Teresópolis, na Região Serrana do Rio, recebeu, na tarde desta quinta-feira (5), o 1º Seminário de Proteção à Liberdade Religiosa. O objetivo do evento foi capacitar os policiais militares a lidar com as diversas formas de intolerância religiosa, tanto para prevenir quanto para coibir ações violentas motivadas por divergências de crenças.

 

Iniciativa inédita na área de segurança pública, o “Programa de Proteção à Liberdade Religiosa Cel PM Jorge da Silva” foi lançado em fevereiro pela Secretaria de Estado de Polícia Militar, designando o 30º Batalhão de Polícia Militar (Teresópolis) para desenvolver o projeto-piloto em todo o estado.

O novo programa com o nome do Coronel Jorge Da Silva, a SEPM presta uma justa homenagem a um dos oficiais responsáveis por levar a democracia para dentro das polícias militares estaduais e um precursor da defesa ao direito da liberdade religiosa.

Durante o seminário, que aconteceu no Hotel SESC Alpina, foram discutidas as primeiras experiências dos policiais militares do 30º BPM em ações voltadas para coibir manifestações e crimes motivados por intolerância religiosa.
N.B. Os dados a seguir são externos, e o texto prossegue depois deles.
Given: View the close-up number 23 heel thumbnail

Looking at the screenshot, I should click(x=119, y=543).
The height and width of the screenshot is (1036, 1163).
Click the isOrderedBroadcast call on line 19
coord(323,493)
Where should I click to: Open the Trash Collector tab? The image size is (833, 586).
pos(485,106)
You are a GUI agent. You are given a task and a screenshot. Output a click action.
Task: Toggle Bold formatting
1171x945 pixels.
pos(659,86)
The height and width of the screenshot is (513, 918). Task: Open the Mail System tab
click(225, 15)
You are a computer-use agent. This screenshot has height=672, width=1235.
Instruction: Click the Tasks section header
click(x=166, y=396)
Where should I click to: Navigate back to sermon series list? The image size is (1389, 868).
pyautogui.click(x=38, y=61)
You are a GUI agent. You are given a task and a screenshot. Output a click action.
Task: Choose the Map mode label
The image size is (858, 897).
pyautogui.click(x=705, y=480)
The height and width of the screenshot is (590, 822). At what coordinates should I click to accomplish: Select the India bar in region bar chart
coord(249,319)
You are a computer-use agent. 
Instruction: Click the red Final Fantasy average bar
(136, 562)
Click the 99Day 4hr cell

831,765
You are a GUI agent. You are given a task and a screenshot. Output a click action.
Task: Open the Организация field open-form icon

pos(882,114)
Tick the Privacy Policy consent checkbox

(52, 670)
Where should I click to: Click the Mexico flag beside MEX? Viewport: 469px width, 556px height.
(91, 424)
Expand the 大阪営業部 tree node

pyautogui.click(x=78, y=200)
Também participaram dos debates, como protagonistas do programa, lideranças religiosas de mais variadas matrizes que atuam na Serra do Rio.

As discussões foram acompanhadas por oficiais e praças de unidades operacionais da Polícia Militar da Região Serrana, da Baixada Fluminense, do Leste Fluminense e do Batalhão de Polícia Rodoviária (BPRv).

Responsável pela condução do projeto piloto, o comandante do 30º BPM, coronel Alex Marchito Soliva, que apresentou o ponto de partida para capacitar a tropa a atuar no enfrentamento a esta importante demanda da área de segurança pública.

A intolerância religiosa está prevista no Código Penal, mas, por falta de conhecimento, não é reconhecida pela sociedade como um crime muito grave. Essa falta de conhecimento acaba contribuindo para a subnotificação dos casos e, consequentemente, prejudica a capacidade das instituições da área de segurança e do Poder Judiciário a enfrentar o problema.

Segundo a polícia, muitos crimes graves, como homicídios, têm origem na intolerância religiosa.

Segundo o ISP, em 2021 foram registrados 1.564 casos de intolerância religiosa no estado do Rio de Janeiro, que corresponde uma média de 4 casos por dia. Um aumento de 11,7% em relação ao ano de 2020.